Suatu saat kami berempat—aku, Retno, Prayit, Beno sedang ngobrol-ngobrol di pos ronda. Kami melihat pemuda yang biasa datang ke rumah Uzza (kami mengenali mobilnya). Kami berinisiatif mengikutinya. Toh, rumah Uzza tidak terlalu jauh dari pos ronda. Kami bersembunyi di kegelapan, di rerimbun semak samping rumah Uzza. Kami melihat pemuda itu memasukkan mobil mewah ke dalam garasi yang sudah terbuka, mungkin dari tadi sudah terbuka. Mata kami semakin saling menajamkan pandangan ke pemuda itu. Anehnya, kami tak melihat Uzza keluar lantas menyapa pemuda itu.

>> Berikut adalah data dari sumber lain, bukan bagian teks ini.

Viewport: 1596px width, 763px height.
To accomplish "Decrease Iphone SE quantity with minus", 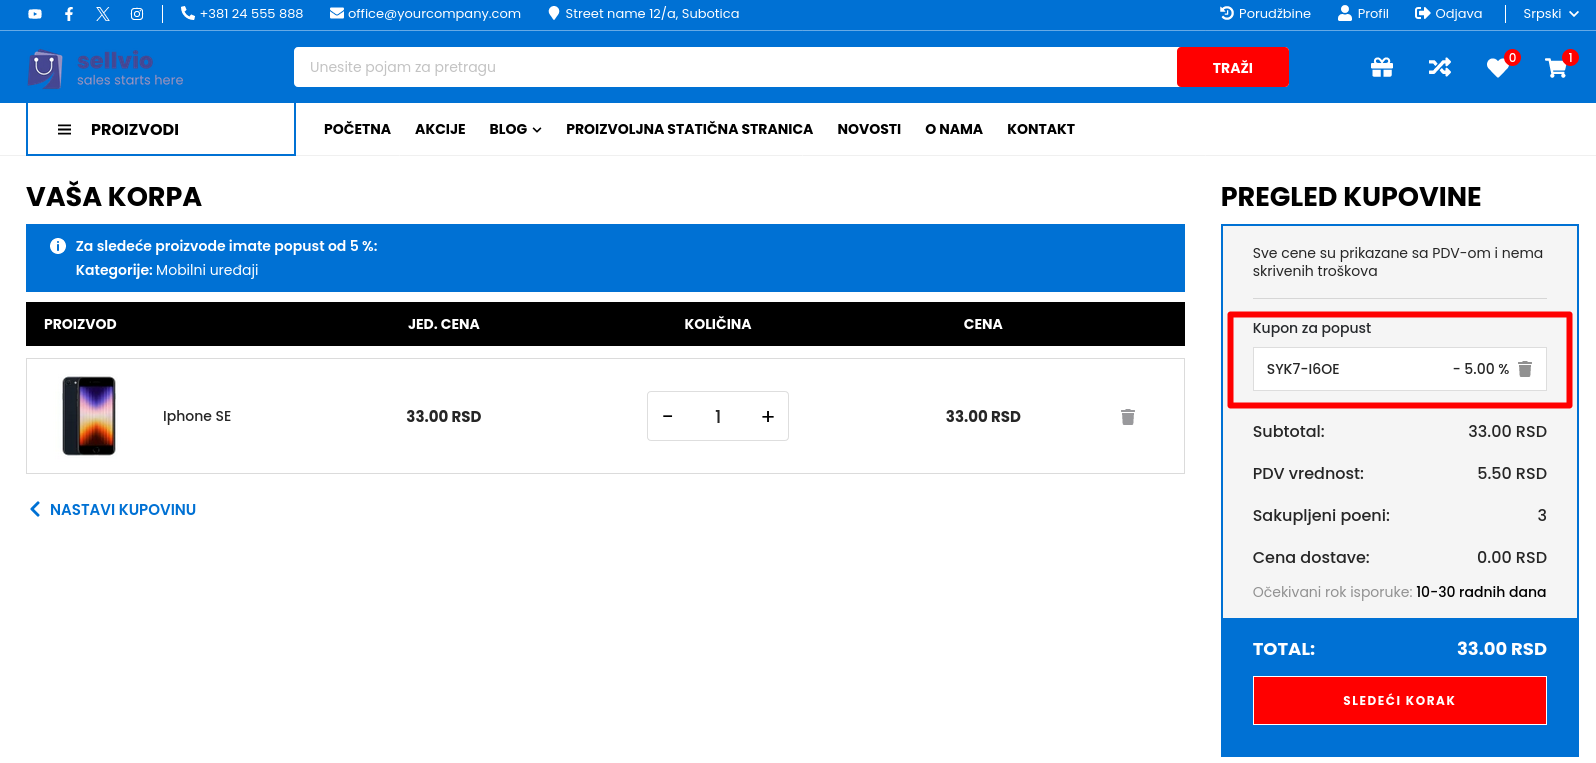I will (x=668, y=417).
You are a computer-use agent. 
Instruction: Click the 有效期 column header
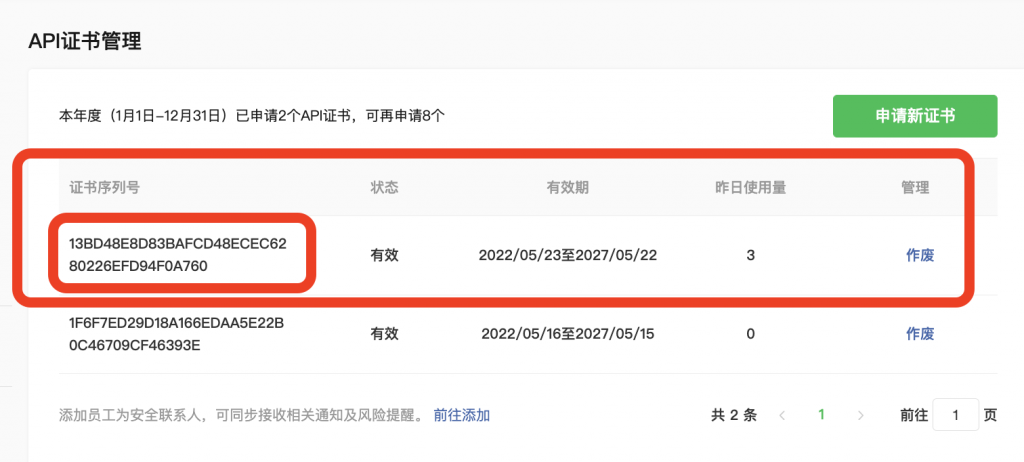tap(567, 188)
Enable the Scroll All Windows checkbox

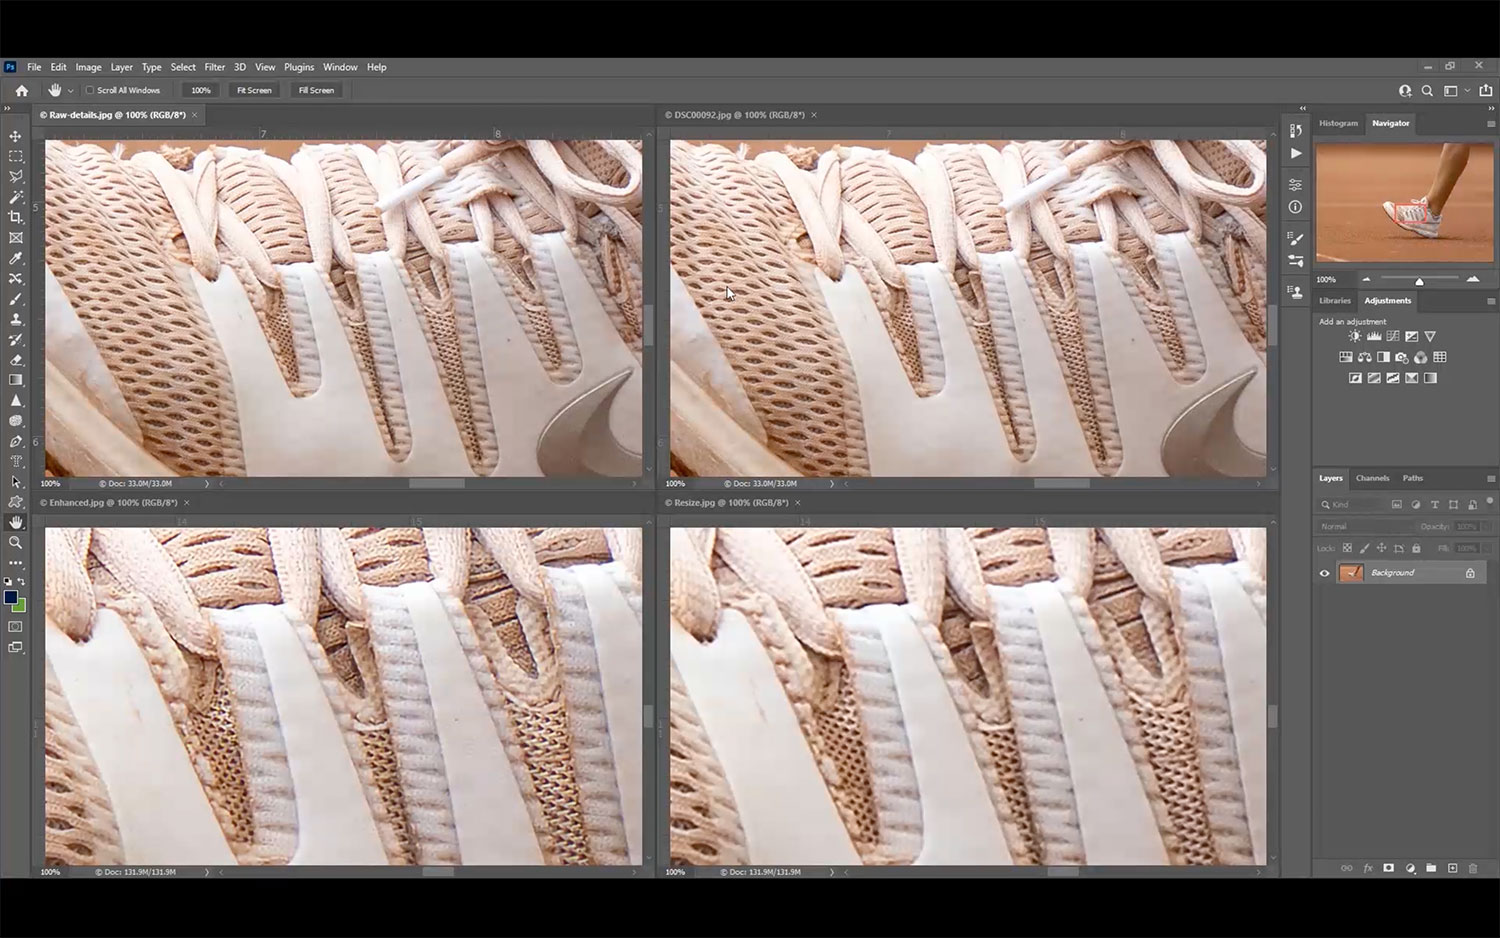[90, 90]
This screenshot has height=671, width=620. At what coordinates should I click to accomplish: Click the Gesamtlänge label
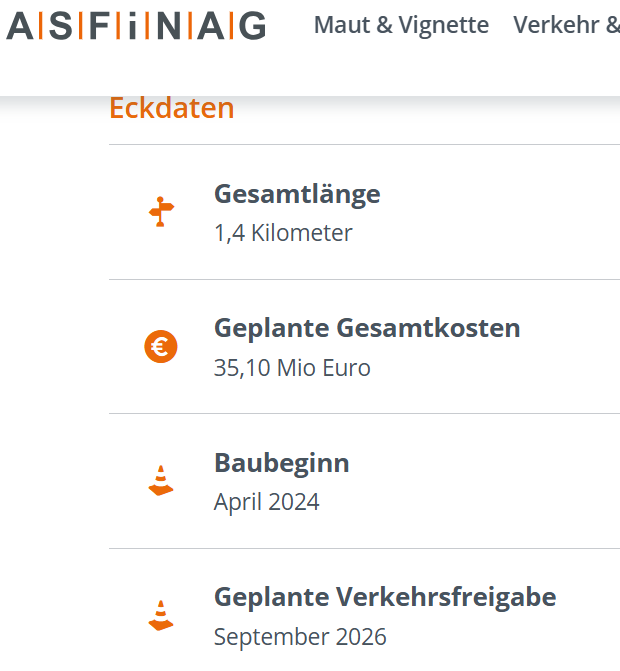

Rasa curiga kami sudah mencapai puncak. Sehingga kami saling menyetujui untuk mendekati rumah Uzza yang tidak berpagar itu. Pelan-pelan kami berjalan menuju arah kamarnya lewat belakang. Mengendap-ngendap seperti maling. Terdengar suara pembicaraan antara mereka berdua.

Tak lama kemudian, suara dengus-mendengus dari dalam kamar. Sontak kami pun kaget. Saling pandang meski dalam kegelapan. Hanya pancaran mata putih kawan-kawan saja yang kelihatan. Aku sendiri curiga dengan dengusan itu. Sepertinya, mereka berdua “berhubungan intim”. Aku hanya mengira saja, tak kurang tak lebih. Karena tak ada celah untuk mengintip. Aku berdiri dengan pelan. Kuajak teman-temanku pergi dari tempat itu. Aku takut mereka marah dan nanti main hakim sendiri. Semisal dengan mendobrak pintu rumah Uzza. Okelah misalnya kalau Uzza benar-benar melakukan perbuatan keji itu. Tetapi, kalau tidak? kami bisa malu, dan kalau perlu malah masuk penjara karena telah membuat kerusuhan.

Kami melangkah ke jalan raya yang tersinari banyak lampu. Dan sepi, sangat sepi suasananya, hanya terdengar derik jangkrik kadang-kadang.

“Seperti apa yang kita dengarkan tadi, sudah jelas kalau Uzza itu perempuan jalang!” ucap Prayit mencak-mencak.

“Maka dari itu kita semua harus menyebarkan berita ini, semua warga harus tahu kalau Uzza, benar benar jalang!” Beno menyelak.